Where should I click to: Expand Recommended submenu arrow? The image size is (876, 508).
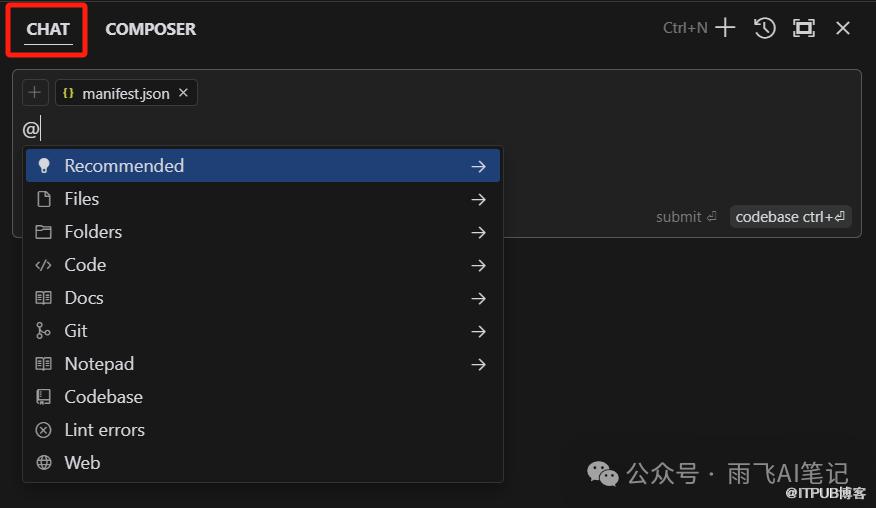tap(478, 166)
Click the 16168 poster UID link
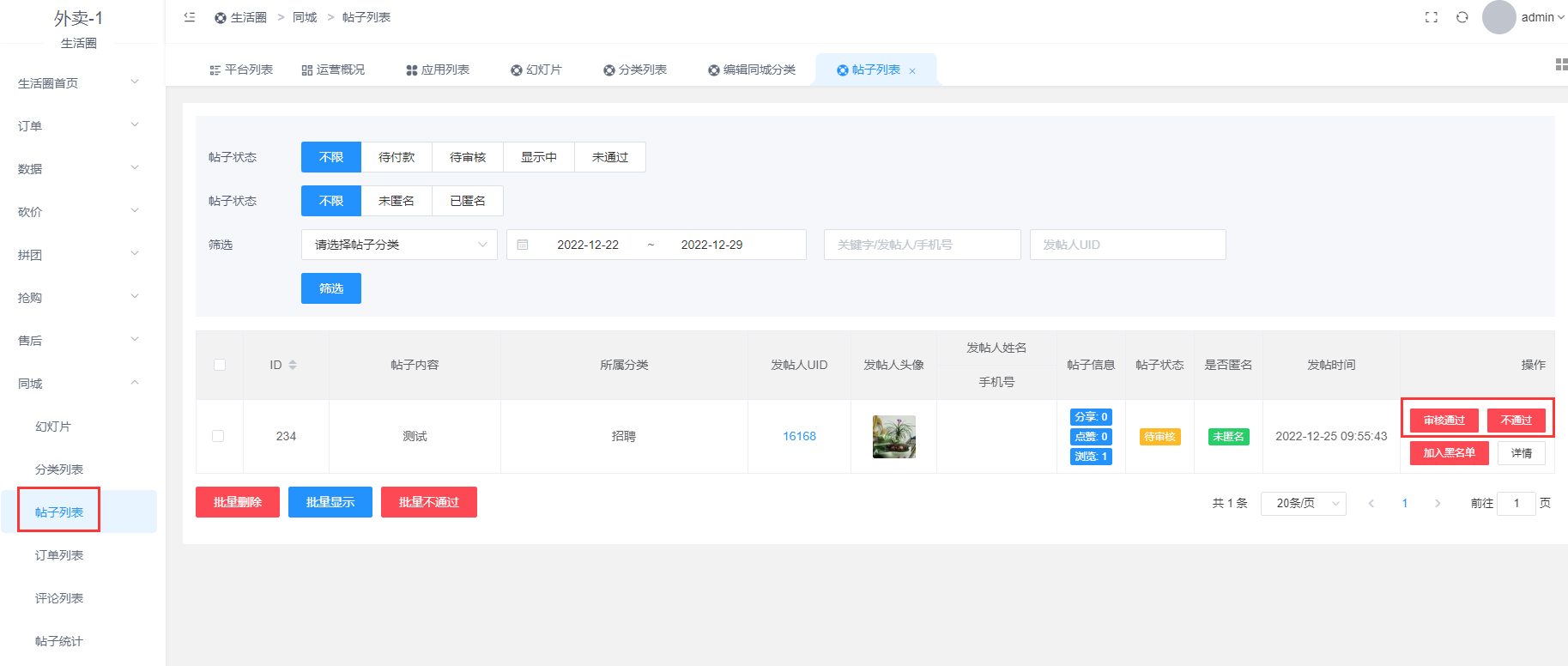The image size is (1568, 666). coord(799,436)
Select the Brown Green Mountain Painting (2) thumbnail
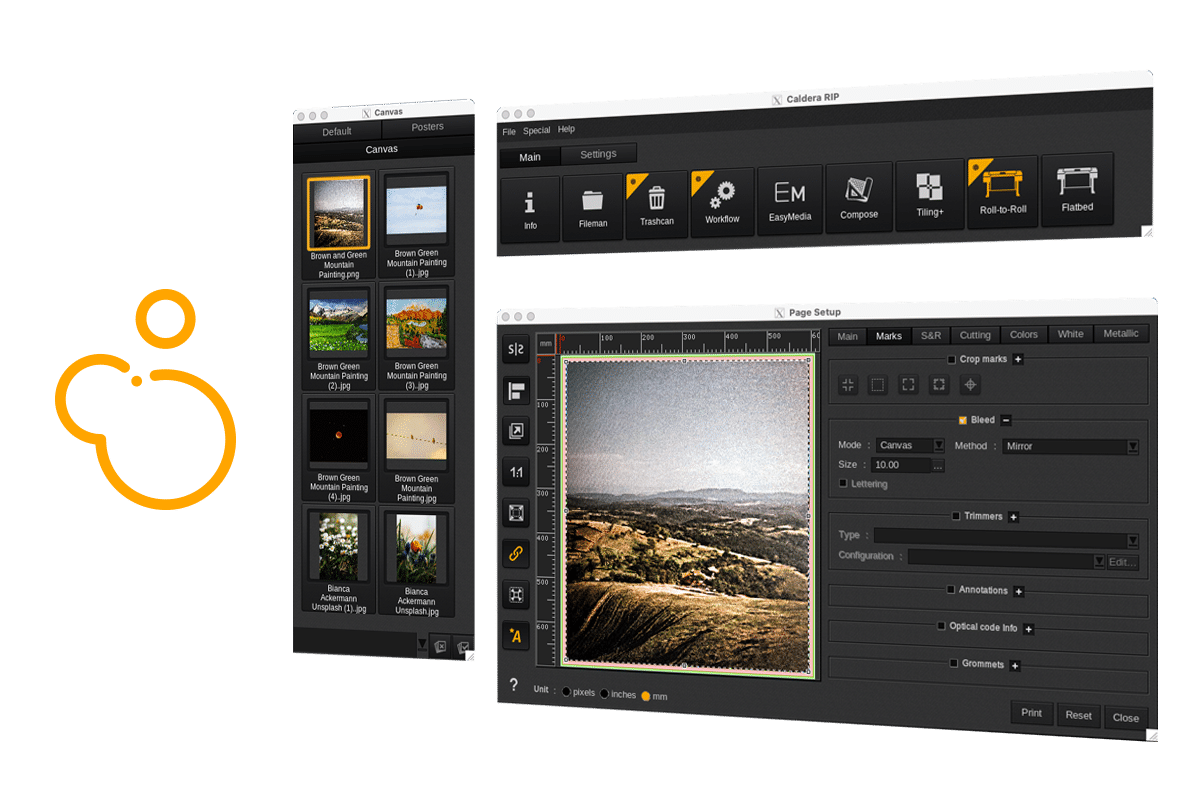This screenshot has width=1204, height=800. 338,325
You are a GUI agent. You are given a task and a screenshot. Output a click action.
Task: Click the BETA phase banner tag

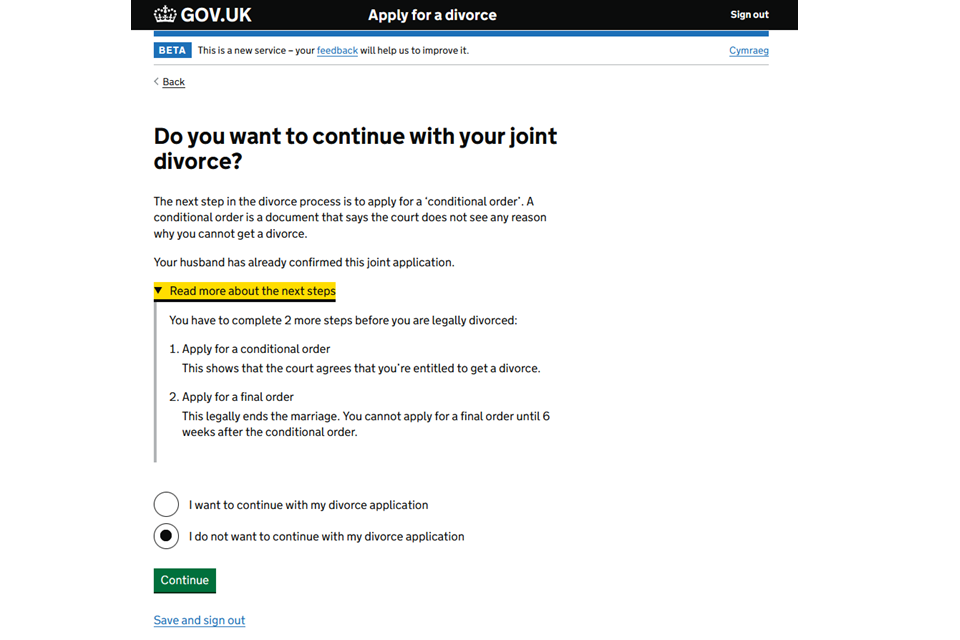click(x=171, y=49)
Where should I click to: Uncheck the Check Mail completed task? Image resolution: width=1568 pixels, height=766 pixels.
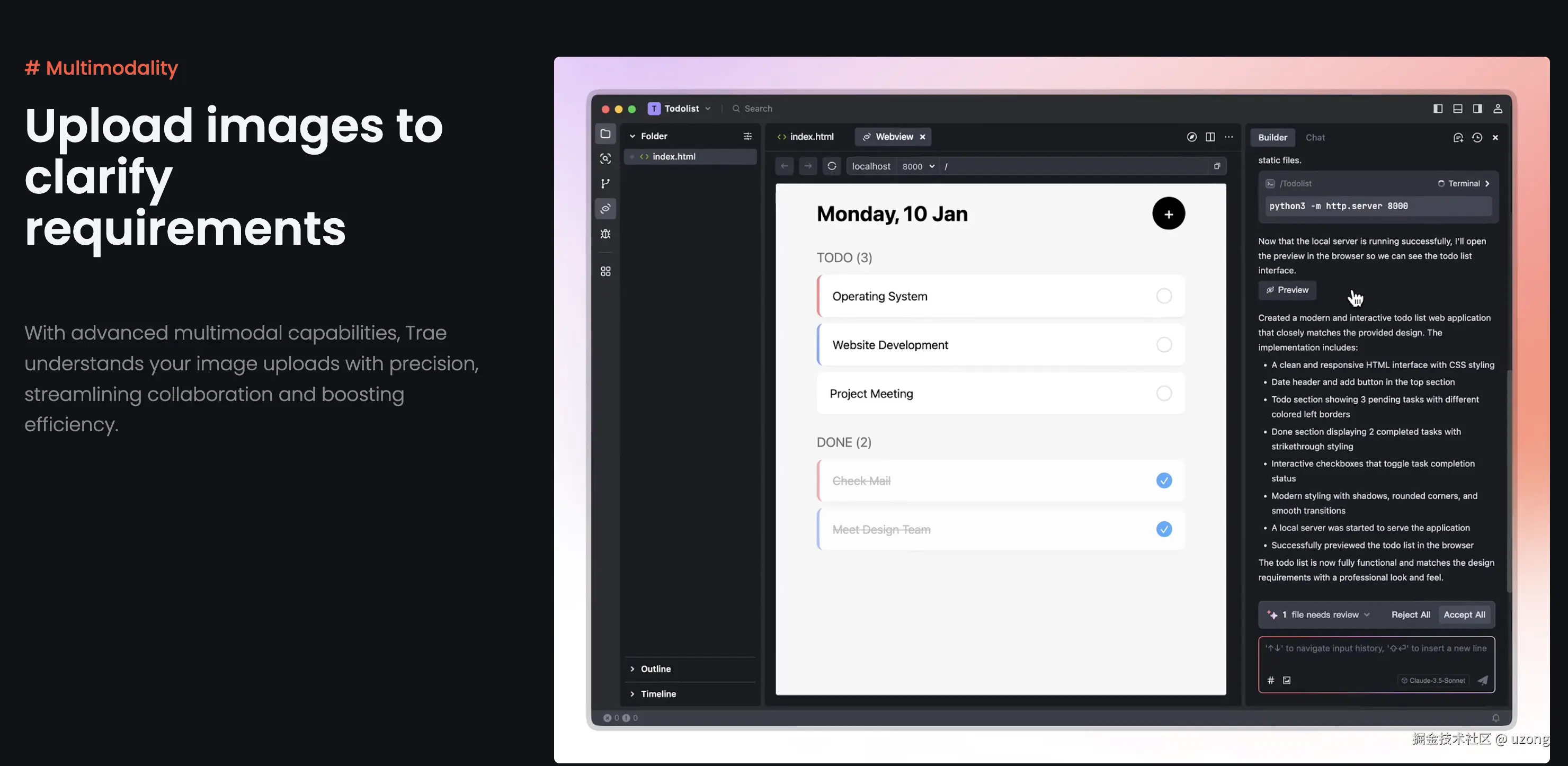(x=1164, y=481)
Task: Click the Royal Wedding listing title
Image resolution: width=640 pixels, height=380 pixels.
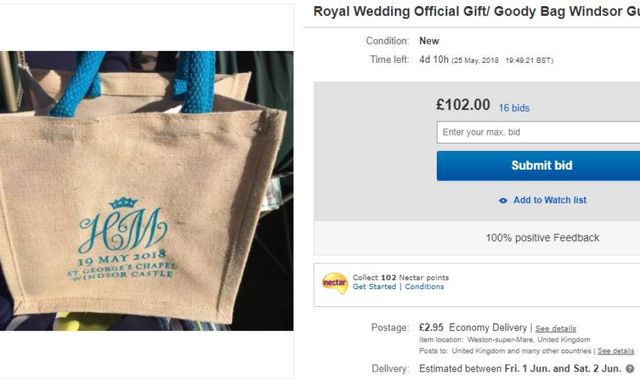Action: (476, 11)
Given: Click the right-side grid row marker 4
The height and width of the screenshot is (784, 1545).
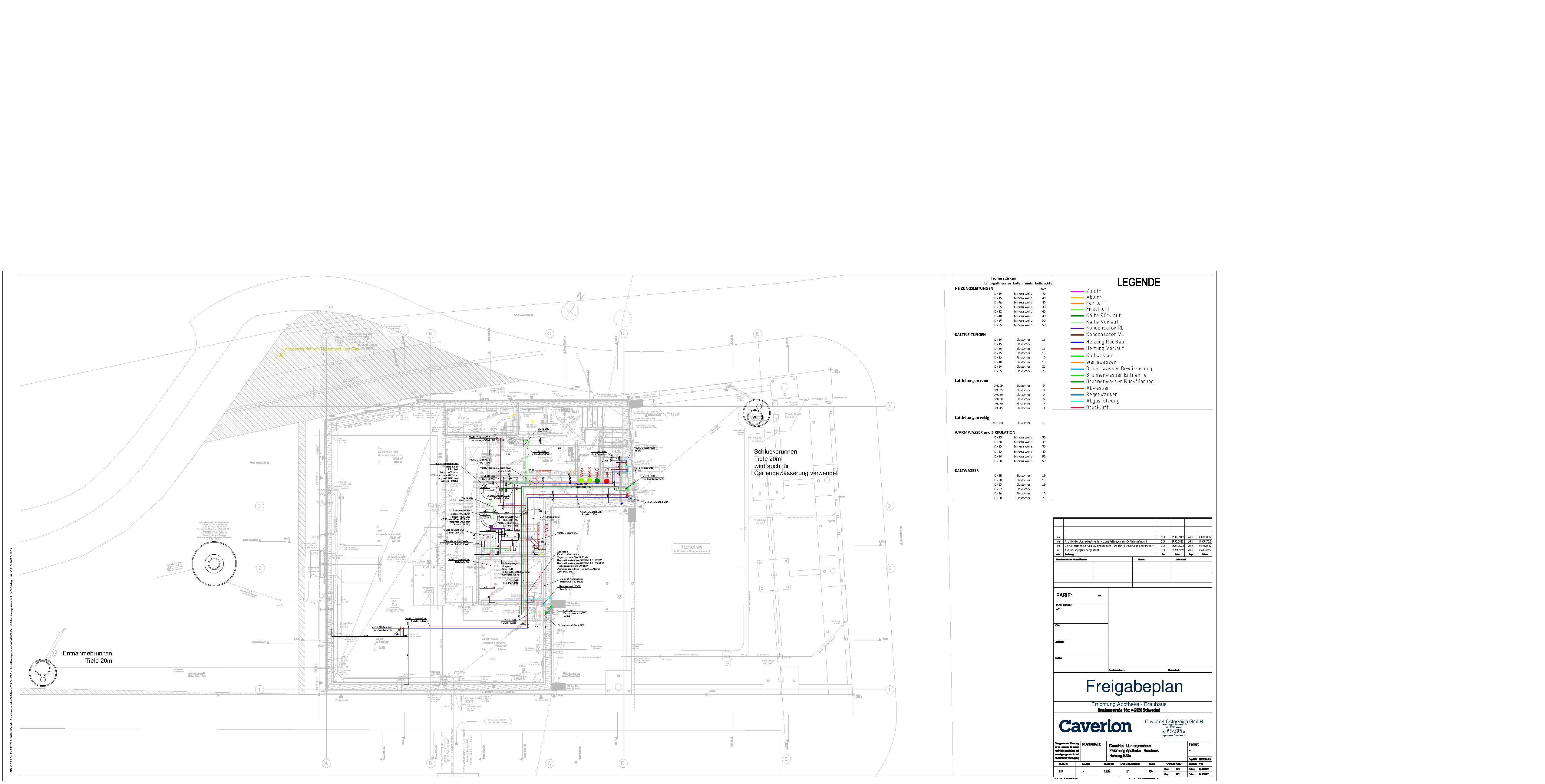Looking at the screenshot, I should point(890,406).
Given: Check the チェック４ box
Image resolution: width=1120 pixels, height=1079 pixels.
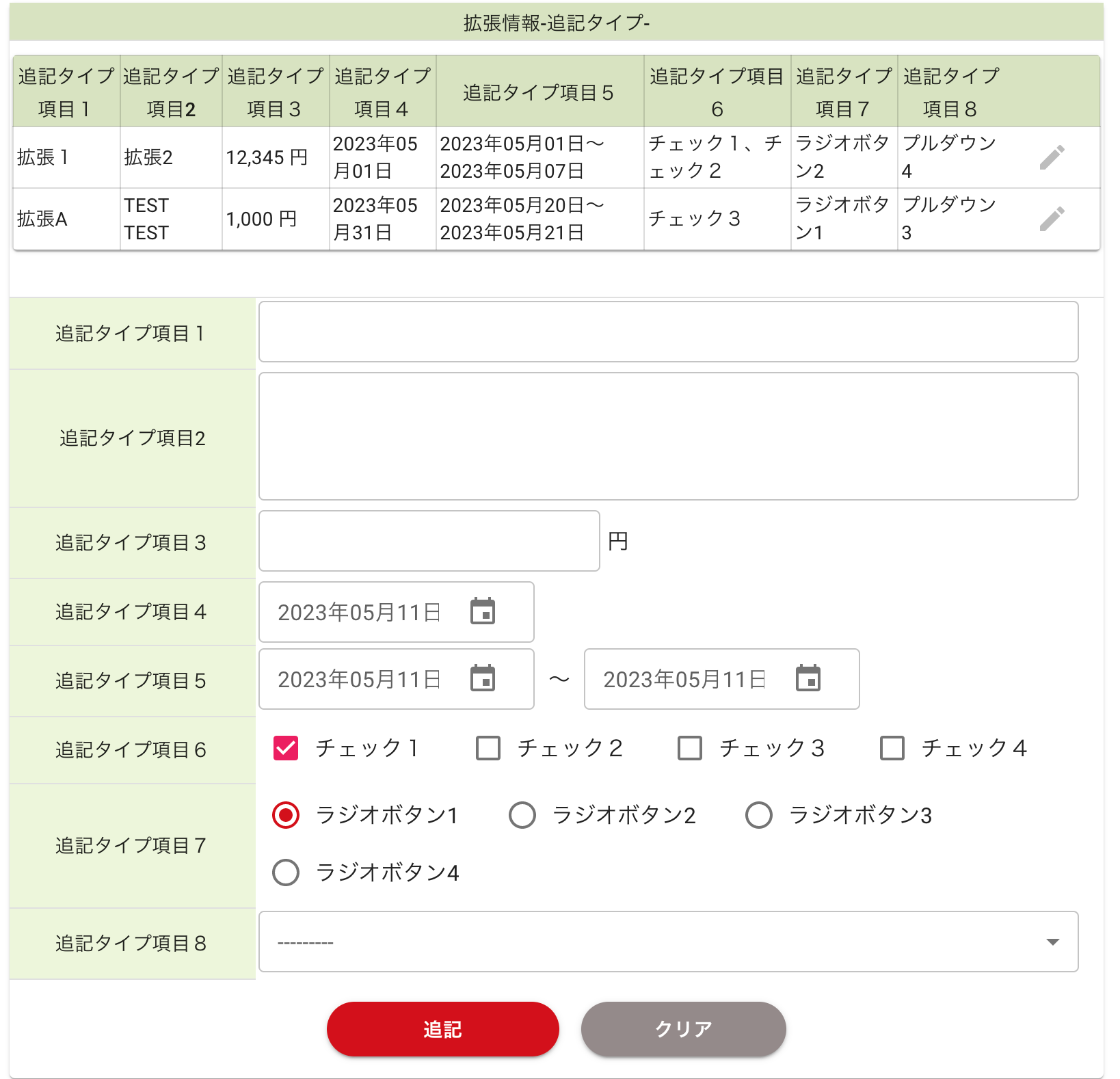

........

### SHORT EXERCISE
Return all of the data above word for word, leaving out the pictures.

### RESPONSE
Where should I click to: Expand Recommended submenu arrow? The image size is (876, 508).
tap(478, 166)
Click the 16168 poster UID link
The image size is (1568, 666). coord(799,436)
Select the Brown Green Mountain Painting (2) thumbnail
This screenshot has width=1204, height=800. 338,325
You are a GUI agent. You are given a task and a screenshot. Output a click action.
Task: Click the BETA phase banner tag

click(x=171, y=49)
Where should I click to: Uncheck the Check Mail completed task? Image resolution: width=1568 pixels, height=766 pixels.
(x=1164, y=481)
Task: Click the Royal Wedding listing title
Image resolution: width=640 pixels, height=380 pixels.
Action: (476, 11)
Given: Click the right-side grid row marker 4
The height and width of the screenshot is (784, 1545).
Looking at the screenshot, I should point(890,406).
Given: Check the チェック４ box
Image resolution: width=1120 pixels, height=1079 pixels.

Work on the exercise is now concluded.